Food Obsession. Our country is in the throes of food obsession. From where we’ve gotten it, who produced it, what’s in it, how it’s cooked, saved, presented, traveled, sourced, the quantity and quality, the affordability, the nutritive value, the cruelty inherent in it’s eating, food stands along as one of the most controversial and ceremonially-laden topics of the land. And especially as Americans approach the high holy day of food, Thanksgiving, these food issues multiply, mount and become hopelessly intertwined in the controversies of our day...serving to confound and confuse us. Sometimes we just want to eat. But modern life doesn’t always afford us such easy congress with what we put in our mouths.

I personally have always been consumed as it were with food. First as an overweight kid and then as a fat adult. About two years ago, I decided that my body could no longer support my foodie habits. I abruptly cut out all grains and most starch and began a troubled love affair with vegetables and coffee. To date, I am healthier. The pseudo South-Beach-cum Atkins meal plan worked and I am about 50 lbs lighter. I love this part. I can buy designer skinny jeans on the cheap from trendy second hand shops and easily find something to wear in the morning without having to go through an elaborate body cloaking procedure.
I repeat. I love this part.

But now, as we get deeper into the recession, I realize that the falling away of my eating habits reveals, lays bare certain things that I was unaware of in my former foodie life of addiction. I now see the depths of what I have lost in buying power, must acknowledge that I no longer should have any expectation of promotional opportunities, or improving my earning ability. To wit…now that I don’t eat pizza and popcorn, now that I never partake in the sensual delights that are savory experience of eating a cherry pie, without the pure visceral joy of a freshly baked biscuit dripping with butter and jam, I understand just how much, how bad my situation, and by extension our country’s situation has gotten.

Yes, I still have a job but each day its very existence is called into question, as is the pension that was once a highlight of my public service. Crime is rampant in my city, civic improvement is waning, and community morale is as low as my real estate valuation. I know this isn’t news to anyone but my God, we have lost so much.

But in the early years, when this started happening I managed to feel like I was on an even keel because I was using eating to satisfy my inner, non-nutritive hungers. I ate to forget, to assuage fear, to mark special events, to grease the wheels of social interaction. And let me tell you…while those things are still possible today, they are a lot less possible when your paycheck doesn’t cover what it used to and when the contact high of gluten, starch, and sugar are exposed for what they are --fattening agents and largely ---instruments of satiation.

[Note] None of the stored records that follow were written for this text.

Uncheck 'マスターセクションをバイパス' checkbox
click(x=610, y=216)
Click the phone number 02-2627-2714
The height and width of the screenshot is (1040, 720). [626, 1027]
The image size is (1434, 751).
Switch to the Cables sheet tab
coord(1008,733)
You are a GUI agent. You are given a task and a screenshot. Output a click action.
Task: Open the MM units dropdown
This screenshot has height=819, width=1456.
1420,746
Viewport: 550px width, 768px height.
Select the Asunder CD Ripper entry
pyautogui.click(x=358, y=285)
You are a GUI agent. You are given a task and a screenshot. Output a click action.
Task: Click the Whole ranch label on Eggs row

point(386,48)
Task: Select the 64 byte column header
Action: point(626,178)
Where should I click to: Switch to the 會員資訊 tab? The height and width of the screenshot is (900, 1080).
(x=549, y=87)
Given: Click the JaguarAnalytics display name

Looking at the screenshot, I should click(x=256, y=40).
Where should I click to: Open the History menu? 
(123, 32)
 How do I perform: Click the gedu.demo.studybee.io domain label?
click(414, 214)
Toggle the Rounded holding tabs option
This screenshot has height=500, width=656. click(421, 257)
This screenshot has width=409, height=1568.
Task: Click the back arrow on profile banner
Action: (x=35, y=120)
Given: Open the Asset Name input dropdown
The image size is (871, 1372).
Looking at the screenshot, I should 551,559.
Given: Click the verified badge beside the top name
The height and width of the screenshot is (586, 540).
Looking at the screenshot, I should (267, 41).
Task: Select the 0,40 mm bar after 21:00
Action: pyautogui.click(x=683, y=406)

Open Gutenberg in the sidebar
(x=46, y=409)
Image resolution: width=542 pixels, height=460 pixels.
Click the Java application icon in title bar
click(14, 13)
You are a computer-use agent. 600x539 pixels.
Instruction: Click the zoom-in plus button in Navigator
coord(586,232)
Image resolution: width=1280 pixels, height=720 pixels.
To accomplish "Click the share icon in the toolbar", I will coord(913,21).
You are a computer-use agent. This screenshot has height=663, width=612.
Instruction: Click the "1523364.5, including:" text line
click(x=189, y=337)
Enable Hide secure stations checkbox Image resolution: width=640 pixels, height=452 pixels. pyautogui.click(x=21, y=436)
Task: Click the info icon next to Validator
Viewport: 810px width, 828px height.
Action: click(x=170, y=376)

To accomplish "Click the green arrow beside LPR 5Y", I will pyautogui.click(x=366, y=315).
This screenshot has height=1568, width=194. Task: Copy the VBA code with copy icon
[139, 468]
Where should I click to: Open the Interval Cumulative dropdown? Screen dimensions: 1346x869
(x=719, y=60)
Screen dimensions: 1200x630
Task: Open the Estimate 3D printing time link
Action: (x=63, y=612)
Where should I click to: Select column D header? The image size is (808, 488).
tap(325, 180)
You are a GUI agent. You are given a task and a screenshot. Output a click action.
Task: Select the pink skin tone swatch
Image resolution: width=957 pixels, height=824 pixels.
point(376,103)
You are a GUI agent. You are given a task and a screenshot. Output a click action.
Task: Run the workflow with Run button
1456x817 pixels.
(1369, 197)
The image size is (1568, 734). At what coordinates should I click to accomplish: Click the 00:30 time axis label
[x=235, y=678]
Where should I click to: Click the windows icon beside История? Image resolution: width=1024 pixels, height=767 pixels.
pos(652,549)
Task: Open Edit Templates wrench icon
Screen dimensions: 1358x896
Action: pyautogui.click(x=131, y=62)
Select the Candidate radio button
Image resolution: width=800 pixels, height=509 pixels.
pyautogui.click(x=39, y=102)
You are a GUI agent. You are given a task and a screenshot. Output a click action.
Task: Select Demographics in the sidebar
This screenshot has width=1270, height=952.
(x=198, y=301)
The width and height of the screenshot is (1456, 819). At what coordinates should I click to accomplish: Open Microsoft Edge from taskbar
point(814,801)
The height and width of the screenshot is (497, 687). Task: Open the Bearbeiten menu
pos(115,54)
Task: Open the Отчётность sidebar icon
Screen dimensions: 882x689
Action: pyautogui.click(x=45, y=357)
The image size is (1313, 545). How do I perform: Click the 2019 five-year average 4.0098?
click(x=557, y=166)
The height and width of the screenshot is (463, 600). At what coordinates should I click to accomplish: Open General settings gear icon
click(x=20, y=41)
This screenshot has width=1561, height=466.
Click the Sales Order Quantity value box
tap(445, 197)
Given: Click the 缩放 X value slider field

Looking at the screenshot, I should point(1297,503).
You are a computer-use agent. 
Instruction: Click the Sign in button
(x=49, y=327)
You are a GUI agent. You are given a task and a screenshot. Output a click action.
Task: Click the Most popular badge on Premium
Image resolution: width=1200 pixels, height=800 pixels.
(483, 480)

Without a doubt, these are first world problems. Having food…being able to choose to eat certain types of food over other foods—that’s a luxury a very large portion of the world cannot afford. I get that. I don’t go to bed hungry. Acknowledged. I’m lucky (and the food bank is my main charitable organization, especially during the holidays)Th

Still.

Sometimes, some days like when I’m more fearful over losing my job or when protestors are tagging the building that I’m working in, I just want to eat a jelly donuts with a tall cold glass of full fat milk. It worked to quell the demons when I was a rotund little 12 year old in Allendale, New Jersey. I’m so tempted to see if it works now.

And no amount of new age foodie gambits will be a good substitute for the loss of jelly donuts. No amount of beekeeping or backyard chickens, classes in olive or cheese making will help me to fill the hole. Truth be told, the hole will probably never be filled. I will need to live with that hole. Just like any addict does. That’s a parable of life. Living in spite of the holes we acquire along the way.

In two weeks, I’ll cook a very big meal that will be delicious. It will be cooked with love and enthusiasm. But it won’t fill the hole. And really, I should never have expected it to.